- Task prompt -
Copy out exactly the lines from the first line of the material below through the line containing "This screenshot has width=1225, height=980.", and nothing beyond them.
-.-.-
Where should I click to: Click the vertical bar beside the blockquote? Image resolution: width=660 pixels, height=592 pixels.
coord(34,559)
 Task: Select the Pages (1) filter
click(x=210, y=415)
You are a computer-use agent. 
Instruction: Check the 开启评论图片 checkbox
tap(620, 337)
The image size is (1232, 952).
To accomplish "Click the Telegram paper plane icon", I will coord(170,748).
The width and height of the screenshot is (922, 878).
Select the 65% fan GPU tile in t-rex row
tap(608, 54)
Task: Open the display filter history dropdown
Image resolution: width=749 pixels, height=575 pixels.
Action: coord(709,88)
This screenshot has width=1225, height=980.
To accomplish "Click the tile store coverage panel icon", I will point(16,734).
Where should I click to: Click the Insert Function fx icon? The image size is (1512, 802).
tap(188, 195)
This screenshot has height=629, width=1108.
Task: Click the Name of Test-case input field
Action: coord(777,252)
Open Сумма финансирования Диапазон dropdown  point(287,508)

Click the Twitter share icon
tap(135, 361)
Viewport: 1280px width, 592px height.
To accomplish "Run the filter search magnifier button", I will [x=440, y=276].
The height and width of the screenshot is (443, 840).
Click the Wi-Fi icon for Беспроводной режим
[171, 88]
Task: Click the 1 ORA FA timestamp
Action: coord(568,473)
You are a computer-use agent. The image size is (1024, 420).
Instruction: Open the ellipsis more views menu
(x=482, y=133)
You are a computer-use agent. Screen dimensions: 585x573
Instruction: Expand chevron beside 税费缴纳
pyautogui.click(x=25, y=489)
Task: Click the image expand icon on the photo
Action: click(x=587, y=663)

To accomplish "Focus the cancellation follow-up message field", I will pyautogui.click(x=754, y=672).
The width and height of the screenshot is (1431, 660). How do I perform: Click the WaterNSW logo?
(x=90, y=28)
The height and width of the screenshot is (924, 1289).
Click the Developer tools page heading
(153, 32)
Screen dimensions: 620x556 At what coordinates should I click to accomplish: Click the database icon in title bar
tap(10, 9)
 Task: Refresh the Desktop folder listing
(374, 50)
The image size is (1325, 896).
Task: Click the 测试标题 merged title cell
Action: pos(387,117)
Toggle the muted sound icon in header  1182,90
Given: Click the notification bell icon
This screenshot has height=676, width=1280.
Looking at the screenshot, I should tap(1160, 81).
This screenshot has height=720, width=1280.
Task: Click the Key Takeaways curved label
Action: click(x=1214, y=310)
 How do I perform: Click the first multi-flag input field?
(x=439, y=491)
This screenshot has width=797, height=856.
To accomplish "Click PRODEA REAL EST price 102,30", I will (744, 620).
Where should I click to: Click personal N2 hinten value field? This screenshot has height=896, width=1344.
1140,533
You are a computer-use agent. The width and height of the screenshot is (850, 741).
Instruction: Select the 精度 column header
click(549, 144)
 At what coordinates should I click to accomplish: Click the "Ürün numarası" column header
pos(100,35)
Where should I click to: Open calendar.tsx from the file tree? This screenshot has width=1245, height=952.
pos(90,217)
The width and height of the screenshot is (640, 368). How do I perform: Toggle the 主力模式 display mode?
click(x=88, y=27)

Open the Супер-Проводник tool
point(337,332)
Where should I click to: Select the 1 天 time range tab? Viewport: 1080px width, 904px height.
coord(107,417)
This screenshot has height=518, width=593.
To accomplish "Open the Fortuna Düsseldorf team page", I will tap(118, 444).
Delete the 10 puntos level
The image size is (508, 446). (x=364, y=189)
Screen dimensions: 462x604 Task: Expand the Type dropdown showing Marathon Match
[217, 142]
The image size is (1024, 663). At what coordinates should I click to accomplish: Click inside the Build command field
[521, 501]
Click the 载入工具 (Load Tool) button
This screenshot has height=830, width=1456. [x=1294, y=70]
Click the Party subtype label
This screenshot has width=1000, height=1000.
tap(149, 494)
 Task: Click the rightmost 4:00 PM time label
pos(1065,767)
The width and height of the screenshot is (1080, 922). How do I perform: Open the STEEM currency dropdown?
-.-.-
- Reply to the exercise -
Where should I click to: Click the vertical bar beside the blockquote? Image resolution: width=660 pixels, height=592 pixels.
coord(34,559)
 Task: Select the Pages (1) filter
click(x=210, y=415)
You are a computer-use agent. 
Instruction: Check the 开启评论图片 checkbox
tap(620, 337)
The image size is (1232, 952).
To accomplish "Click the Telegram paper plane icon", I will coord(170,748).
The width and height of the screenshot is (922, 878).
Select the 65% fan GPU tile in t-rex row
tap(608, 54)
Task: Open the display filter history dropdown
Image resolution: width=749 pixels, height=575 pixels.
Action: coord(709,88)
This screenshot has width=1225, height=980.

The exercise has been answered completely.